Day Three (note that this back-and-forth happened over the course of the entire day):
Their response: Oops we sent the wrong contract initially. You were given the sibling enrollment contract, but should have gotten the new family contract. Those fees should never have been waived.
My response: I understand, but we were not anticipating those fees when we told you what we would need to make it work.
Their response: We can't waive those fees because it wouldn't be fair to the other families. You can restructure your payments to pay more upfront, and lower your monthly payments. Besides, they are just one-time fees, and you won't pay them again in future years.
My response: If you can't waive those fees, can we revisit the tuition discount that we discussed? And, you originally told us we have until the end of the week, but this amendment says tomorrow.
Their response: Our last offer is the best that we can do. And part of that offer included us requiring an earlier response, which is why the deadline was changed. We are also talking with other families, and if you do not accept the offer, we need to call the next person on the waitlist ASAP.
My response: I see. I will need to discuss this with Chris because it was not what we were expecting. I will call you tomorrow.
Their response: I was really hoping for an answer today.
My response: WHAT THE F***!?!
Okay, of course that wasn't really my response, at least not aloud. But I have a feeling that she heard me, anyhow. Man, I NEVER thought that trying to enroll in a private elementary school would be such a stressful negotiation process.
So what did we do? We went back and forth about a dozen times:
+We love the school, and if the cost was the same for all of the schools we applied to, we wouldn't think twice about accepting.
-But the tuition would mean that I would definitely need to work, at least part-time. Maybe full time in the not-so-distant future, depending on what kind of financial aid they would offer in subsequent years.
+But we wouldn't have to worry about finding a middle school (even scarier than elementary options in the public school), since this one goes through 8th grade.
-But we would still have to figure out high school, which is even more expensive than elementary/middle schools if we go the private school route.
+But we wouldn't have to worry about all of those horrendous budget cuts that are seriously impacting all of our public schools, increasing elementary class sizes (some already at 26-30 kids with one teacher, no aides), cutting "extras" like P.E., music, arts, and even social studies.
-But how could we really afford it? I mean, even with this great discount they were offering us in tuition, if we stayed with this school all the way through 8th grade, for both of our kids (and there were never any tuition increases), we would be paying over $200,000! Not including the fundraising donations we would still be expected to give, fieldtrip fees, books, etc.
So, as you've probably guessed, we turned them down. And how do I feel? Disappointed.
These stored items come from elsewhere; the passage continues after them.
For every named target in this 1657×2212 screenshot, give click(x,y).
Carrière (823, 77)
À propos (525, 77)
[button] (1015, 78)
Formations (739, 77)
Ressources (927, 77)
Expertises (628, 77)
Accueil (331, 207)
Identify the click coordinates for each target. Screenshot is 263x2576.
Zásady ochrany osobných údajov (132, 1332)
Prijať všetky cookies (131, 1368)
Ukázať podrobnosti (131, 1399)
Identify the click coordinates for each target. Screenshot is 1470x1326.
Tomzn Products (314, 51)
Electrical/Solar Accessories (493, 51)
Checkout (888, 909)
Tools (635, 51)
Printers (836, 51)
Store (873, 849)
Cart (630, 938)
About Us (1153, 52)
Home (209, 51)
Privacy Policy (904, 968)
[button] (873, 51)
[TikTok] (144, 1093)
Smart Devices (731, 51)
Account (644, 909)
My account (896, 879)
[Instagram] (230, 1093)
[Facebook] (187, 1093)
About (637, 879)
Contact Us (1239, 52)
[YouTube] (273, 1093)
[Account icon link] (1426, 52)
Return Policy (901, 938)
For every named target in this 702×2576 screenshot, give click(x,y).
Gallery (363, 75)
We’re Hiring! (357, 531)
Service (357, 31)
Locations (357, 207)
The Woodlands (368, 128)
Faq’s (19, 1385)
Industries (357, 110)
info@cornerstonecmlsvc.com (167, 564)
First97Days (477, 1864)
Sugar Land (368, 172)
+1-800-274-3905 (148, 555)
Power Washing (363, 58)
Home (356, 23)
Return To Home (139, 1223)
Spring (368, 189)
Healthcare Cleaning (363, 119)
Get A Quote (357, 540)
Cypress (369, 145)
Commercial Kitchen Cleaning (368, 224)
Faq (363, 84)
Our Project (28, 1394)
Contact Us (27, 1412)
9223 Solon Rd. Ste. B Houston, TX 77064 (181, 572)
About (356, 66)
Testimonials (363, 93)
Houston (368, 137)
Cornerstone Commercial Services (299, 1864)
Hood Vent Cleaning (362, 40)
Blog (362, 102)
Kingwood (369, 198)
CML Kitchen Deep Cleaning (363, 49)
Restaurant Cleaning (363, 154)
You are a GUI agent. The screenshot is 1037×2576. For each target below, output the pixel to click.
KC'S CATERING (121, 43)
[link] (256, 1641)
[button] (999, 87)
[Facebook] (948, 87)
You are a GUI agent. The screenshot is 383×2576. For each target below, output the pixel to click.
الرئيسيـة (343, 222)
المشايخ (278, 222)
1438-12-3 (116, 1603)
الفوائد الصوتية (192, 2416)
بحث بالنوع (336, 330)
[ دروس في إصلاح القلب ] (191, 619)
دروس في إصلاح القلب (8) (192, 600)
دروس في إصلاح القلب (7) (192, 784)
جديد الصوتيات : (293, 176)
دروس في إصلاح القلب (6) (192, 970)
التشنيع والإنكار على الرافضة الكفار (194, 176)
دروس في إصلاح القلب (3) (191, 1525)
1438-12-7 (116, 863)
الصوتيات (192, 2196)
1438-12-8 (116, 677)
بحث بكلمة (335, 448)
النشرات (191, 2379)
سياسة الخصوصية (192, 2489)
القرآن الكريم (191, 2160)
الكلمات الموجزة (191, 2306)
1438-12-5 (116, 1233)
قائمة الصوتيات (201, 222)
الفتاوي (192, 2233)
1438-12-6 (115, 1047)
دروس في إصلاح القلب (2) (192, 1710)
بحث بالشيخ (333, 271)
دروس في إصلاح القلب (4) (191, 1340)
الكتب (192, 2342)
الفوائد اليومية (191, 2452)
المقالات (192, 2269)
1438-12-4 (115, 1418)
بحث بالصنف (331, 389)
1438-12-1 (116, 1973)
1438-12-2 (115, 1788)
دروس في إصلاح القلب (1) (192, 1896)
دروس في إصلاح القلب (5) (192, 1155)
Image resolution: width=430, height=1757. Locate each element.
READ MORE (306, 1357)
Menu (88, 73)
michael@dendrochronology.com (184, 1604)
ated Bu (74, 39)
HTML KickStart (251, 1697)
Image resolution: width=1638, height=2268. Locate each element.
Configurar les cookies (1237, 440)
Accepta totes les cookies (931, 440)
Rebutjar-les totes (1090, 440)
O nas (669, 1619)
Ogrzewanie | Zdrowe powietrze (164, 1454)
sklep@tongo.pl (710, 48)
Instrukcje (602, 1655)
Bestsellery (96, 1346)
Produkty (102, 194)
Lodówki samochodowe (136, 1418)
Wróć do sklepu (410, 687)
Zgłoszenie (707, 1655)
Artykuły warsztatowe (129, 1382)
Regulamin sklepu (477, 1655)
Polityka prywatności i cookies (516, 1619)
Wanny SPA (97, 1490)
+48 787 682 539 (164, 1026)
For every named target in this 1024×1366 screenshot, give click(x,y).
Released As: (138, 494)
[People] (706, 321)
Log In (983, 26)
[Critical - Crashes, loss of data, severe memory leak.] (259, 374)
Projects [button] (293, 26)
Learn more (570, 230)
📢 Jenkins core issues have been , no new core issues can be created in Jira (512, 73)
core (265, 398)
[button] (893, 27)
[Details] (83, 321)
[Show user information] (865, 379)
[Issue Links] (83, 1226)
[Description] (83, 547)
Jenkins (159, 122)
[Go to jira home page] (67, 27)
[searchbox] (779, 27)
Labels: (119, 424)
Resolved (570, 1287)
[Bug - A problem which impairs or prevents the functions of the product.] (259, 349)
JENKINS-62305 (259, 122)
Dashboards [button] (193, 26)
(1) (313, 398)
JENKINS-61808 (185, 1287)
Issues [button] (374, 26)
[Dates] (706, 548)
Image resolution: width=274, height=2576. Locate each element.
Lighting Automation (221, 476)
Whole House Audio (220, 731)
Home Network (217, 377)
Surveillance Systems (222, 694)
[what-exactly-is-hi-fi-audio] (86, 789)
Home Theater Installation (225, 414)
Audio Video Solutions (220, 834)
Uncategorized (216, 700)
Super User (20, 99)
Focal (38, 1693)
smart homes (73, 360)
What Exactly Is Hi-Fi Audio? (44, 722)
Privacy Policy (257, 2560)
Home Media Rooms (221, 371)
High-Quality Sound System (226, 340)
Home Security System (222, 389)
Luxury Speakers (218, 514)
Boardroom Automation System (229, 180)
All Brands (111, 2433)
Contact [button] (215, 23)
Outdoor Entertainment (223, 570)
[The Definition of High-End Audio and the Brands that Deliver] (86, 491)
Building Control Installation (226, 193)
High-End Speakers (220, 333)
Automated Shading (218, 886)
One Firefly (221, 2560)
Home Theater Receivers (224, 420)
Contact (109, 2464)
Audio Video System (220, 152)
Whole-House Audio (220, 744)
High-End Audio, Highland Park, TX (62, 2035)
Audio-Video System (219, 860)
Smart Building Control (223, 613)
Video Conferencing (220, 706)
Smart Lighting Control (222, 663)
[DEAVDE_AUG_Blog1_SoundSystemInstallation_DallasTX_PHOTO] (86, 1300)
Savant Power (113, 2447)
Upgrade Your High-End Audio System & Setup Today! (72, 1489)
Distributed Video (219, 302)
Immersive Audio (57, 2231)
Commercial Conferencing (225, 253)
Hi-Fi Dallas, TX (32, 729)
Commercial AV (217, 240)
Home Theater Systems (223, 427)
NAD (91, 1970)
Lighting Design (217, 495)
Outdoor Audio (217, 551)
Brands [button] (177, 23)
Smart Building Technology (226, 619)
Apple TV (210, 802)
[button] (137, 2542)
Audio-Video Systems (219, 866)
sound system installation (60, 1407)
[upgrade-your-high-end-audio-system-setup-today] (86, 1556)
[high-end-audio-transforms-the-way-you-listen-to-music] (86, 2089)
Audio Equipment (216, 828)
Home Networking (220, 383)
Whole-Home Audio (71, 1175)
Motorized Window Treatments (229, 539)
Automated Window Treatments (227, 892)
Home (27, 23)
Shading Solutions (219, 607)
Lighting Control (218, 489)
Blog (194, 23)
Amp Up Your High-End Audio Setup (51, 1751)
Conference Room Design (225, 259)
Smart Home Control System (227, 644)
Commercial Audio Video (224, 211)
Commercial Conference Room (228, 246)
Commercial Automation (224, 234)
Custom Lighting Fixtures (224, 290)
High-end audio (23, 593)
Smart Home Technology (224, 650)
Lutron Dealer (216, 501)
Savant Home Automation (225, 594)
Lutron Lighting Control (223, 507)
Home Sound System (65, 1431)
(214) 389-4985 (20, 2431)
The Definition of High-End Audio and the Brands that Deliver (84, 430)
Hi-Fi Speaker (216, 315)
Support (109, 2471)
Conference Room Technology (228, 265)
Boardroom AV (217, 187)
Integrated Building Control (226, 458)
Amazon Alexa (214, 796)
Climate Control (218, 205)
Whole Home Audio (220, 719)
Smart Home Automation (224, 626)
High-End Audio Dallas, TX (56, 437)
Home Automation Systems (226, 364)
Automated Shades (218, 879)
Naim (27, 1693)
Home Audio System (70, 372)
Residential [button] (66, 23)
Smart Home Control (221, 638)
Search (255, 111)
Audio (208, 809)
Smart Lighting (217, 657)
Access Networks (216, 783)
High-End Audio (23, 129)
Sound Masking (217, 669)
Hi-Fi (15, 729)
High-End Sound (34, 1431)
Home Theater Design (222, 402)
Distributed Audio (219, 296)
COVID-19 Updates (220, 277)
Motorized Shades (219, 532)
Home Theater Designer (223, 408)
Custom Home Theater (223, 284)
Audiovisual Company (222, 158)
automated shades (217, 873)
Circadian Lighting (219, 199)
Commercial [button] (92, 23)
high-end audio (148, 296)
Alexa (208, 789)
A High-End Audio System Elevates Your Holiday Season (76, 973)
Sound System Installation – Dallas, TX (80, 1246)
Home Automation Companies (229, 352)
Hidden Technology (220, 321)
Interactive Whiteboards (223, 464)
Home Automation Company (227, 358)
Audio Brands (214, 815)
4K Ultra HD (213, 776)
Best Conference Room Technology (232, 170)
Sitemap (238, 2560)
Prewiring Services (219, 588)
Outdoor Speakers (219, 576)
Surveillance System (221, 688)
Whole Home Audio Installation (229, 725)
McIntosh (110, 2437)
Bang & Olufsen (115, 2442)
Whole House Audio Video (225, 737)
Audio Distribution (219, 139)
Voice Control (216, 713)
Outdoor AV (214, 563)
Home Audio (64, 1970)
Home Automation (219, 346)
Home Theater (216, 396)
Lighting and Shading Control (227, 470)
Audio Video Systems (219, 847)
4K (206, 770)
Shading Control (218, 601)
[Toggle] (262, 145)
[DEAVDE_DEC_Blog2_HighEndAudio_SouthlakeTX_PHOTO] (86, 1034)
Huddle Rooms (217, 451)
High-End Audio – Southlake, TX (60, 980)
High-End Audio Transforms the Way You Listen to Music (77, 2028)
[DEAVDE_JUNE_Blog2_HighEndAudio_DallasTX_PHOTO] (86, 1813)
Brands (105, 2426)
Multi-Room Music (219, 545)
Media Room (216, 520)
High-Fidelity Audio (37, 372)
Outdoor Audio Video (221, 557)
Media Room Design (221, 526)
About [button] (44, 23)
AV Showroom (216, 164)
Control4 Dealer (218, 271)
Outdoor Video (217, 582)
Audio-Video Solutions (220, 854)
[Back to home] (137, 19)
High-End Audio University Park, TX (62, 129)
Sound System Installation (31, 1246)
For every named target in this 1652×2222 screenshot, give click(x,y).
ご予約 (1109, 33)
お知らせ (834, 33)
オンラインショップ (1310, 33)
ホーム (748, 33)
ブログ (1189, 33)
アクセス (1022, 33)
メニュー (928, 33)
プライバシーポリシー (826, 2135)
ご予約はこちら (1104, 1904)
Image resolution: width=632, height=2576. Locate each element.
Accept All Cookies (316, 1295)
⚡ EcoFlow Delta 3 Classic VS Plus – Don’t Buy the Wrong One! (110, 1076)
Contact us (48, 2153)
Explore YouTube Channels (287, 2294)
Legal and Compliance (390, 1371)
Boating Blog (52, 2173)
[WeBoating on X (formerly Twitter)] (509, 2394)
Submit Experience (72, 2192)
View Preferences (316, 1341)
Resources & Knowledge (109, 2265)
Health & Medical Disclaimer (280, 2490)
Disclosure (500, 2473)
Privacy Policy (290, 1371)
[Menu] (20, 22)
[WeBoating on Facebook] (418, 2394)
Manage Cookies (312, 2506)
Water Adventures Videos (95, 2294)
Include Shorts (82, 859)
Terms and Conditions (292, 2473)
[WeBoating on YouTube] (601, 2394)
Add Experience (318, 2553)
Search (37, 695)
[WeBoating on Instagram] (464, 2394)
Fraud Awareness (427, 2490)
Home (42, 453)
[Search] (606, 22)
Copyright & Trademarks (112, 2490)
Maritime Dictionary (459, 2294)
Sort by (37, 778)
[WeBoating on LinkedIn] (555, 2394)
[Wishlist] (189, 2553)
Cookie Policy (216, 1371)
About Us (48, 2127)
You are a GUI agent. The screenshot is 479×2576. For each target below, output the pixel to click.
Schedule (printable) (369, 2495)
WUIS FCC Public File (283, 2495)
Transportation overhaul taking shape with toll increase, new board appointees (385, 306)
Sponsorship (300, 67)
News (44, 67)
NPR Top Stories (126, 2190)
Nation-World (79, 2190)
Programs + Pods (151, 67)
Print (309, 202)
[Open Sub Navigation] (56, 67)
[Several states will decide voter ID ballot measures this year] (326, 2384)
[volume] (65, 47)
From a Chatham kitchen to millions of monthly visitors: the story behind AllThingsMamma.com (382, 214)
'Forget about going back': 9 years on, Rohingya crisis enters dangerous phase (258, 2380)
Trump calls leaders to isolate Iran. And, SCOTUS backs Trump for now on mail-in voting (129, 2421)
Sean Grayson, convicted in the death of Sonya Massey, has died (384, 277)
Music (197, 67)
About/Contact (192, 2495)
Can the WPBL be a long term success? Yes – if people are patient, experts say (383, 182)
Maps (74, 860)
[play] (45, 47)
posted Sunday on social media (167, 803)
I really did think that the school would be a great match for our family, as their philosophy and values really seemed in sync with what we wanted. A little angry. They made a mistake, but decided not to honor what they originally wrote, and then added the extra pressure of making us decide sooner. A little worried. We still don't know for sure what our other options will be. But even more so, I feel kind of relieved. The monetary commitment was stressing me out. This leaves us a lot more flexibility to do different things with our life, like take a vacation or buy a new car. I still don't know for sure what's in store for us as far as schooling goes, but Jake is a bright kid, and he's going to be successful wherever we choose. Now, let's just hope we get in someplace good.